During the trial, the scientists genetically manipulated his body so that it would no longer produce the faulty hemoglobin.
First, they had to access the part of the body that makes red blood cells: stem cells that live in the spongy marrow at the center of bones.
Then, in January 2020, she was given drugs that released stem cells from her bone marrow into her bloodstream. He was then hooked up to an apheresis machine — which separates blood components — to extract stem cells from his blood.
“You’re sitting there for eight hours and this machine literally sucks all the blood out of your body,” he said.
In the end I was physically, mentally and literally exhausted and needed a transfusion to replace all the blood that had been drawn. That was the hardest part of the whole process for Jimi, something he had to go through four times.
Jimi returned home to recover after the final donation, but the collected stem cells were just beginning their journey.
how to turn back time
Scientists were about to perform an impressive act of genetic magic that would turn Jimi’s blood back in time.
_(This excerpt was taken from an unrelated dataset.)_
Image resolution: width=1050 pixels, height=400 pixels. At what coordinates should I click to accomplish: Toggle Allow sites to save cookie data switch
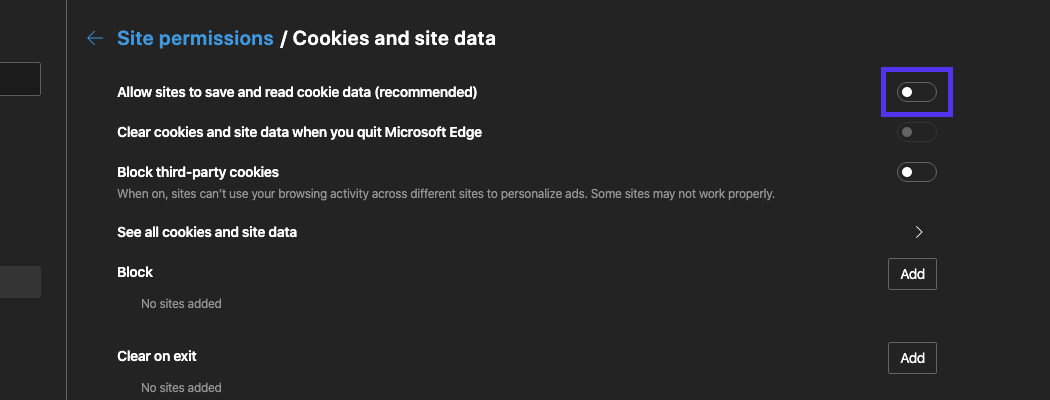(916, 92)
When we are in the womb, our bodies use a different type of hemoglobin called fetal hemoglobin. It binds more tightly to oxygen than adult hemoglobin, and it is essential that a developing baby be able to draw oxygen from the mother’s bloodstream.
After we are born, a genetic switch is activated and we begin to produce adult hemoglobin. It is this that is affected by sickle cell anemia.
That genetic switch — called BCL11A — was identified in the mid-2000s. And advances in the field of gene editing meant scientists now had the tools to flip it.
“Our strategy is to turn off that switch and increase fetal hemoglobin production again.basically turning back the clock,” explained Dr. Haydar Frangoul, who treated Jimi at the Sarah Cannon Research Institute.
Jimi’s stem cells were shipped to Vertex Pharmaceuticals Laboratories, where the gene editing would take place.
In September 2020 it was time to introduce the manipulated cells into Jimi’s body. “Actually, it was the week of my birthday. It was like being reborn,” he says.
First, Jimi underwent chemotherapy to destroy the stem cells in his body that produced the sickle cells. The genetically modified cells were then put into his body in the hope that he would have a disease free blood.
The process was grueling, but about two weeks later, Jimi emerged as a completely new person.
“I remember waking up without any pain and feeling lost,” he recounts. “Because my life has been so associated with pain — it’s part of who I am — that it’s even weird not to feel it anymore.”
Dr Frangoul indicates that the data of the first seven patients have been “completely surprising” and represent a “functional cure” for his disease.
“What we are seeing are patients returning to their normal lives. None have required hospitalization or medical visits due to complications related to sickle cell anemia,” Frangoul said.
The same genetic procedure has been performed on a total of 45 patients, either with sickle cell anemia or another blood disorder, called beta thalassemia, which is caused by hemoglobin malformation. However, they continue to collect data.
Finally free of pain, Jimi feels that you can be the person you “always felt you had inside”. He says the illness had made him more introverted because it forced him to stay home and take precautions.
“I make this analogy: When my son was born, I watched him look out the car window and experience the world for the first time as a new human being. I almost feel the same. I am living life as a new person.”
In addition, he says that he feels that finally you can be the father you always wanted to be. “Being able to just go for a walk with my son, that’s something I thought I would never get.”